### Excerpted text

- Opening Delimiter -

Periodic Reporting for period 3 - LINCE (Light INduced Cell control by Exogenous organic semiconductors)
Reporting period: 2022-03-01 to 2023-08-31
The possibility to control the activity of biological systems is a timeless mission for neuroscientists, since it allows both to understand specific functions and to manage dysfunctions. Optical modulation provides, respect to traditional electrical methods, unprecedented spatio-temporal resolution, lower invasiveness, and higher selectivity. However, the vast majority of animal cells does not bear specific sensitivity to light. Search for new materials capable to optically regulate cell activity is thus an extremely hot topic. LINCE will focus on organic semiconductors as ideal candidates, since they are inherently sensitive to visible light and highly biocompatible, sustain both ionic and electronic conduction, can be functionalized with biomolecules and drugs. The application of organic semiconductors in biotechnology will be significantly broadened, to address key, open issues of high biological relevance, in both neuroscience and regenerative medicine. In particular, LINCE develops new devices for: (i) regulation of astrocytes functions, active in many fundamental processes of the central nervous system and in pathological disorders; (ii) control of stem cell differentiation and tissue regeneration; (iii) control of animal behavior, to first assess device biocompatibility and efficacy in vivo. LINCE tools are sensitive to visible and NIR light, flexible, biocompatible, and easily integrated with any standard physiology set-up. They combine electrical, chemical and thermal stimuli, offering high spatio-temporal resolution, reversibility, specificity and yield. The combination of all these features is not achievable by current technologies.
Overall, LINCE will provide neuroscientists and medical doctors with an unprecedented tool-box for in vitro and in vivo investigations.
During the first 18 months the LINCE team focused onto the possibility (i) to optically modulate astrocyte functions, and (ii) to optically control the cell fate, in terms of proliferation, differentiation and regeneration.

- Closing Delimiter -

### Set of tasks
a – According to the LINCE project report, what advantages does optical modulation offer over traditional electrical methods? List them all.
b – Print the LINCE project report from "During the first" to "differentiation and regeneration.".
c – Summarize the LINCE project report in two sentences.
The material that follows comes from a different source than the LINCE project report.

### Data
- Opening Delimiter -

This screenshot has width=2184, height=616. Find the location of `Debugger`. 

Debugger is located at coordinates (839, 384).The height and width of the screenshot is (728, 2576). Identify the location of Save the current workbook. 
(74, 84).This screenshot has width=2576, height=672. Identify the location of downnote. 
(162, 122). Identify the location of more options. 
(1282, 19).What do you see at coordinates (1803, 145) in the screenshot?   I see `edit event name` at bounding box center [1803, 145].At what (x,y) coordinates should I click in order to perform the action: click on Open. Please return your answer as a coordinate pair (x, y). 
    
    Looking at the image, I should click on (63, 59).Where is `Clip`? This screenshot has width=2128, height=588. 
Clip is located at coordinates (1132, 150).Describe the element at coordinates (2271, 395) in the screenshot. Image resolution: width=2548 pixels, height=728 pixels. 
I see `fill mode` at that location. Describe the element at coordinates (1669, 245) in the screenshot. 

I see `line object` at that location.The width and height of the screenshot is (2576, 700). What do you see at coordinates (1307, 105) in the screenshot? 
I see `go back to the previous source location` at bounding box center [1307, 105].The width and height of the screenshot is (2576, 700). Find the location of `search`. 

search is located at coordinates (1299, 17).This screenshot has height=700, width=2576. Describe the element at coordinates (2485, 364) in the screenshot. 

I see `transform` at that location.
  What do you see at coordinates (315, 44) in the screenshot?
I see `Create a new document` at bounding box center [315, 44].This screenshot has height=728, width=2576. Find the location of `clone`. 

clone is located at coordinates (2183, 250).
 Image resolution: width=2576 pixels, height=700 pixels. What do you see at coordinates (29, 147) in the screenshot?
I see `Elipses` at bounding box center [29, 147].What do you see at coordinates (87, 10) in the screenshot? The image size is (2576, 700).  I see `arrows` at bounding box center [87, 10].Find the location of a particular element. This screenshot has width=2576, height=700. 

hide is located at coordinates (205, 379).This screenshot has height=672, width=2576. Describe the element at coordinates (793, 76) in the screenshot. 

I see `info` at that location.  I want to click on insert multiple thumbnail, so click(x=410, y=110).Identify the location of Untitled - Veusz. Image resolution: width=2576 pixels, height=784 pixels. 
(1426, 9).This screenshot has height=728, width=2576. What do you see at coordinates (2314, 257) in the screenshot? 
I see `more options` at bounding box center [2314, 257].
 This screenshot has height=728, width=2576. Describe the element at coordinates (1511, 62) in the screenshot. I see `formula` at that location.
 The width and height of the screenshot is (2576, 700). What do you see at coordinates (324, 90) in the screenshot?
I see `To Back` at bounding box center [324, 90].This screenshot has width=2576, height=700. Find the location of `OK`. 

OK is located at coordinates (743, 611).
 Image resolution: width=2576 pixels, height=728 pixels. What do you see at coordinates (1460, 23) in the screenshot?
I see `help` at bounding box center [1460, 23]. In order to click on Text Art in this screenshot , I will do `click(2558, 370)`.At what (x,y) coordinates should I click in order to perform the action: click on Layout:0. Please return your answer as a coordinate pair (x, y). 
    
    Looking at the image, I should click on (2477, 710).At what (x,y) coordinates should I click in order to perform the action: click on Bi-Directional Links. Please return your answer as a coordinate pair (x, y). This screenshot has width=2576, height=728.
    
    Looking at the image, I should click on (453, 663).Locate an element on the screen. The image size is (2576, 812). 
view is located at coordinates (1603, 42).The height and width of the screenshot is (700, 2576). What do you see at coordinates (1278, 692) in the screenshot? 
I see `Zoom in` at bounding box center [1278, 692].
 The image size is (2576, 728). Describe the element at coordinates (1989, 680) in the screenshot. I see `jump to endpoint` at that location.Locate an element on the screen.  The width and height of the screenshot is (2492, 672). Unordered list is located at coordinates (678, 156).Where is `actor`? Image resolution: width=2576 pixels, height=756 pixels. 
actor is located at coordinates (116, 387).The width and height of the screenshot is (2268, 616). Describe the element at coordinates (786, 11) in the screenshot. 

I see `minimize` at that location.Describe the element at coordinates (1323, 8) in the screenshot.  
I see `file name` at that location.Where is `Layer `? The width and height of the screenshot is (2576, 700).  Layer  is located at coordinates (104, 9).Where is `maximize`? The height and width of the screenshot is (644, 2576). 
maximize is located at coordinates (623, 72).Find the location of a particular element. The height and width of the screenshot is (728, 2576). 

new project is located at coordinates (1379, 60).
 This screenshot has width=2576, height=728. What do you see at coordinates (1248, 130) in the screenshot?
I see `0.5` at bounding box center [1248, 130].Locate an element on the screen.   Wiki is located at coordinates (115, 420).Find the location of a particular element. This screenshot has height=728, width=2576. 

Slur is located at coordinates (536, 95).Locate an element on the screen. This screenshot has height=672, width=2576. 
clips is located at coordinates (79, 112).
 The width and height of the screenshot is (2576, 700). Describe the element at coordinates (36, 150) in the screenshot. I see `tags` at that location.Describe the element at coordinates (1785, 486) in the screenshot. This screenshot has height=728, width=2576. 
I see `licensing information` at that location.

- Closing Delimiter -

### Task answers
a –
- Unprecedented spatio-temporal resolution
- Lower invasiveness
- Higher selectivity

b –
During the first 18 months the LINCE team focused onto the possibility (i) to optically modulate astrocyte functions, and (ii) to optically control the cell fate, in terms of proliferation, differentiation and regeneration.

c – LINCE uses organic semiconductors, which are inherently sensitive to visible light and highly biocompatible, to build devices that optically regulate astrocyte functions, stem cell differentiation and tissue regeneration, and animal behavior. In its first 18 months, the team focused on optically modulating astrocyte functions and optically controlling cell fate in terms of proliferation, differentiation and regeneration.